|Kimzey, Tatum - KANSAS STATE UNIV|
|Shippy, Teresa - KANSAS STATE UNIV|
|Brown, Susan - KANSAS STATE UNIV|
|Denell, Robin - KANSAS STATE UNIV|
Submitted to: Insect Molecular Biology
Publication Type: Peer Reviewed Journal
Publication Acceptance Date: November 20, 2006
Publication Date: February 16, 2007
Citation: Lorenzen, M.D., Kimzey, T., Shippy, T.D., Brown, S.J., Denell, R.E., Beeman, R.W. 2007. Piggybac-based insertional mutagenesis in Tribolium castaneum using donor/helper hybrids. Insect Molecular Biology 16:265-275. Interpretive Summary: Emerging genomes of pest insects could reveal unprecedented new insights into the genetic underpinnings of insect host-finding, feeding, digestion, reproduction, adaptation and resistance to control measures. This genomic information will be most useful if molecular techniques are available for rapid discovery of gene function. Transposon-based methods for gene transfer and gene tagging are a vital component of this toolkit. We have developed a highly efficient system for tagging and mutating genes in the red flour beetle, Tribolium castaneum, the first agronomic pest insect to have its entire genome revealed. The methods we have developed will enable us to systematically determine the functions of any and all target genes in this pest species, which in turn will facilitate the development of next-generation biopesticides.
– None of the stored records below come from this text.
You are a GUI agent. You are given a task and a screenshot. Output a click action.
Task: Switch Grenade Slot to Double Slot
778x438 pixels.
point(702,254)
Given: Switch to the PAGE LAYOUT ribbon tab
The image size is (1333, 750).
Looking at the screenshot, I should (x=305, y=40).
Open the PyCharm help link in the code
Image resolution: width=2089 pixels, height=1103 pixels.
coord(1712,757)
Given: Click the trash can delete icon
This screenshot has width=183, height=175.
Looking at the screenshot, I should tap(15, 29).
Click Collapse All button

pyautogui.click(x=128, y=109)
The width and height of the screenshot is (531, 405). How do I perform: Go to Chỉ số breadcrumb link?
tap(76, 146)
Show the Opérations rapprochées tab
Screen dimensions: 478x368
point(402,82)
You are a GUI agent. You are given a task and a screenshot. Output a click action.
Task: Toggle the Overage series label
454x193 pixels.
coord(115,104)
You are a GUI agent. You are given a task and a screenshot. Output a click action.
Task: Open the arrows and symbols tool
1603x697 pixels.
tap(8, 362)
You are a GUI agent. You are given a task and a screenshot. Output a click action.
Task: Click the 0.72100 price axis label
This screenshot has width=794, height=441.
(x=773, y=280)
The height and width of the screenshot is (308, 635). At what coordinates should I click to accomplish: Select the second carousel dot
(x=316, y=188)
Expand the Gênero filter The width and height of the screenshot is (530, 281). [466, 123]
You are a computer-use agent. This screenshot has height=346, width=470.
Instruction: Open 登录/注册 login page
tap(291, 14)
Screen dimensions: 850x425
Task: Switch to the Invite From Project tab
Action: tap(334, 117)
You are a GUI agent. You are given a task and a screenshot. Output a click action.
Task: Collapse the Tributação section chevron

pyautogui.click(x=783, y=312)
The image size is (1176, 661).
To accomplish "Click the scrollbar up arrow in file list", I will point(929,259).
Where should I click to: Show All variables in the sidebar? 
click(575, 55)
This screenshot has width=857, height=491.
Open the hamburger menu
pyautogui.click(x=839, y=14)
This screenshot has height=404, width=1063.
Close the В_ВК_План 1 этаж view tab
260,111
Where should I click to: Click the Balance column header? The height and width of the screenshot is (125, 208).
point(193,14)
Technical Abstract: We have developed an efficient method for generating new piggyBac insertions in the germline of F1 hybrid Tribolium castaneum derived from crosses between transgenic helper and donor strains. We established seven independently-derived Minos-based piggyBac helper strains, each of which carries a single Minos element in which the Minos transposase gene is interrupted by a piggyBac transposase gene driven by the Drosophila hsp70 promoter. The donor strain is homozygous for a single piggyBac insertion element in which the transposase gene is interrupted by the 3xP3-EGFP reporter. In addition to the 3xP3-driven, eye-specific EFGP expression, the donor strain also shows muscle-specific EGFP expression due to the location of the piggyBac insertion in the 3'UTR of a muscle actin gene. Remobilization of the donor element and reinsertion at a new location is accompanied by loss of muscle-specific EGFP expression, but retention of eye-specific EGFP expression due to the presence of the 3xP3 promoter. All seven helpers tested in conjunction with this donor generated new insertion lines at a very high rate. In a pilot screen employing the M59 helper line, the piggyBac donor was remobilized in 84% of the hybrid crosses, generating 411 new piggyBac insertion lines. Twenty-one (5%) of the 411 were homozygous lethal and several displayed enhancer-trap phenotypes. Excision footprints of donor chromosomes were sequenced for two independent excision events, and in both cases excision was precise, leaving no footprint. These results represent the first step in the development of an insertional mutagenesis system that will undoubtedly increase the power of transposon-based technologies for functional genomic studies in this coleopteran species.